Tutta assorta in queste riflessioni, Jennifer quasi senza rendersene conto, comincia a scivolare nel sonno. Nella sua mente sovraffollata, pensieri reali e immagini oniriche si sovrappongono. Il pianto di Joyce, le sue lacrime che cadendo si colorano di rosso, rosso come il sangue fuoriuscito dal polso mozzato di Bixby, sangue che scorre come un piccolo fiume fino a raggiungere una mano che giace sul terreno sudicio di un vicolo, mentre altre gocce colano da una lama affilata, la lama di una grossa spada stretta in un pugno forte e vigoroso che finisce pero` in un braccio femminile. E su tutto, quelle strane parole pronunciate in una lingua arcaica che la voce di Joyce ripete continuamente, ossessivamente, ancora, e ancora…

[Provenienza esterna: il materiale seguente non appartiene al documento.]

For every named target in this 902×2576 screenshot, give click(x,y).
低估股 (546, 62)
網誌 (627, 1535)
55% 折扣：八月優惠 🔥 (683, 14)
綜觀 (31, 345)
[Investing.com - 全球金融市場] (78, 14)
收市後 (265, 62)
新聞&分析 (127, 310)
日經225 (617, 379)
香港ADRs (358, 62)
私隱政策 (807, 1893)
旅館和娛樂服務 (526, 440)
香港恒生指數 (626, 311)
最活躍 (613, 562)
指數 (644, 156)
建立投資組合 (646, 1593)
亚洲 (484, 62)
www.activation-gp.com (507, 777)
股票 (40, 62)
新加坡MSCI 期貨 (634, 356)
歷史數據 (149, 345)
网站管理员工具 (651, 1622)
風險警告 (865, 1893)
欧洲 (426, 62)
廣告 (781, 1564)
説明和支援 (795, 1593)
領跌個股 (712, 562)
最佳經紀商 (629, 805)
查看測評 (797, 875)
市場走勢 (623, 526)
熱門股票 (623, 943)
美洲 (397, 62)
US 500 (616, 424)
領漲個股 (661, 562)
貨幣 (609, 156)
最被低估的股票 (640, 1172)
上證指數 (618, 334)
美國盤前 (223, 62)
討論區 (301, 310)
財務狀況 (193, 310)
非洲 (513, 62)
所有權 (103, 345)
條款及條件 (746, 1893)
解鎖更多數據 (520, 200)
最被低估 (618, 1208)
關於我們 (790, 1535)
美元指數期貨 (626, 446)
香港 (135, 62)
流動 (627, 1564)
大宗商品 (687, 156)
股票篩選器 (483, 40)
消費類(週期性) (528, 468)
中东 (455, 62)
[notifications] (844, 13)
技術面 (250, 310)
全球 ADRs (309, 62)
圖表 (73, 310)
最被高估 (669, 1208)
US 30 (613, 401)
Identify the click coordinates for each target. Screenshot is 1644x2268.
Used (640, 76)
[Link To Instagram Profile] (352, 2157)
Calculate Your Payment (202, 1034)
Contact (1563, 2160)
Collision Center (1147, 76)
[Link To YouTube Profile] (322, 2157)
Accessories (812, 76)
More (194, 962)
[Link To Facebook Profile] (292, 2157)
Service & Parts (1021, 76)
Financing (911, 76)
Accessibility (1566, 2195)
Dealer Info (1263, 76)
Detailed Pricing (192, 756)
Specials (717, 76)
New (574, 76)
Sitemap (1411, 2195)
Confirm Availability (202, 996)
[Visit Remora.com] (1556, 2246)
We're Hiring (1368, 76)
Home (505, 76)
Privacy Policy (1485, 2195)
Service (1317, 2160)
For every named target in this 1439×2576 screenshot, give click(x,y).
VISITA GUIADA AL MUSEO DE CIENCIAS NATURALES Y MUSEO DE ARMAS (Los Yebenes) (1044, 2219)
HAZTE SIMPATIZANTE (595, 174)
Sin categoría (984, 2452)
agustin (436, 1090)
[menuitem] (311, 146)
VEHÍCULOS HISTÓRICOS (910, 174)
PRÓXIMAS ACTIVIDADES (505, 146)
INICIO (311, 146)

E d'un tratto, Jennifer e` sveglia. Perche` la voce che credeva frutto del sogno e` li` con lei. Joyce e` sulla soglia del salotto. I suoi occhi sono aperti, ma cio` che vedono non appartiene a questo mondo. Il suo viso e` inondato da un pianto che non riesce a contenere. E le sue labbra ripetono incessantemente una stessa frase.
Una crisi di sonnambulismo. Jennifer, ancora un po' stordita dal sonno, fa per avvicinarlesi, ma poi si ferma. Una nuova idea l'ha colpita. In silenzio si avvicina all'impianto hi-fi e mette in funzione il registratore. La cassetta gia` presente all'interno, comincia a girare, mentre le parole di Joyce vengono fissate sul nastro. Appena in tempo, perche` un attimo dopo, la ragazza crolla di schianto e Jennifer riesce per miracolo ad afferrarla prima che vada a battere la testa contro lo spigolo di un mobile. Joyce sta ancora dormendo, ma il suo respiro sembra regolare. Jennifer la stende sul divano e resta a guardarla. Poi, si avvicina al registratore, lo spegne ed estrae la cassetta. La sua e` stata un'idea improvvisa. Quelle che di solito si rivelano le migliori. Forse presto uno dei misteri di quella incredibile storia potra` trovare una spiegazione.